After perusing samples of SKKN, Ms Kardashian headed to the bathroom to wash her face and remove makeup from a previous photoshoot. She put her mermaid hair in a giant claw clip and performed an abbreviated version of her nightly skincare routine. She cleansed, exfoliated and patted her face with a mixture of luminous oil and face cream.

“I always go down to my chest, down to my nipples — always down to the pinches,” Ms. Kardashian said, massaging the emulsion onto her neck, cleavage and upper half of her breasts. Expect a tidal wave of TikTok tutorials to follow, with influencers taking their skincare regimen “through to the end”, like Ms.
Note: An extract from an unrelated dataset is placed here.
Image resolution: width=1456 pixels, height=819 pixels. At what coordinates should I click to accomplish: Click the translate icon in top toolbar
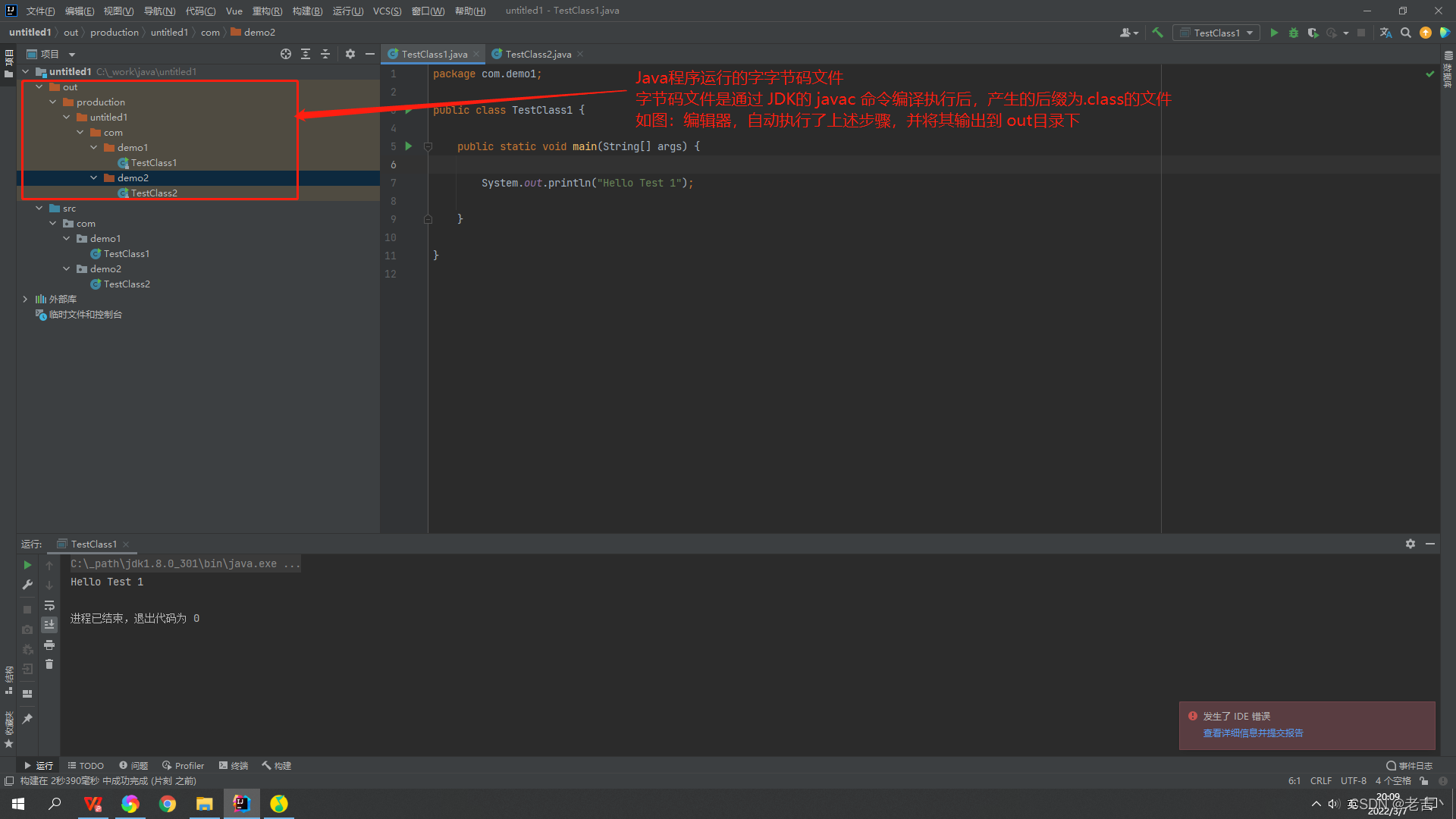tap(1385, 33)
Kardashian does.

Does wielding that kind of influence ever become an albatross?

Asked about the controversy surrounding her significant weight loss to fit into her Met Gala dress, the same sheer, dazzling gown Marilyn Monroe wore in 1962 when she sang “Happy Birthday” to President John F. Kennedy, Ms. Kardashian said “For me it was like, ‘OK, Christian Bale can do it for a movie role and that’s okay.’ Even Renée Zellweger gained weight for a role. Everything is the same for me. I wasn’t saying, ‘Hey everyone, why aren’t you going to lose that weight in a short time?’ »

In his mind, it was about commitment, like that of a boxer who needs to gain weight for a fight. She lost about 16 pounds in a month, thanks to diet, a combination of sauna and running twice a day. “I haven’t done anything unhealthy,” she said.

What if she didn’t make weight for the Met?

“I just couldn’t have gone, which wouldn’t have mattered,” she said. “It was just important for me to achieve that goal.”

It was just one scene in Ms. Kardashian’s lifelong role – playing herself. And if there’s one thing Ms. Kardashian has shown her followers over the years, it’s that she never gives up on a goal.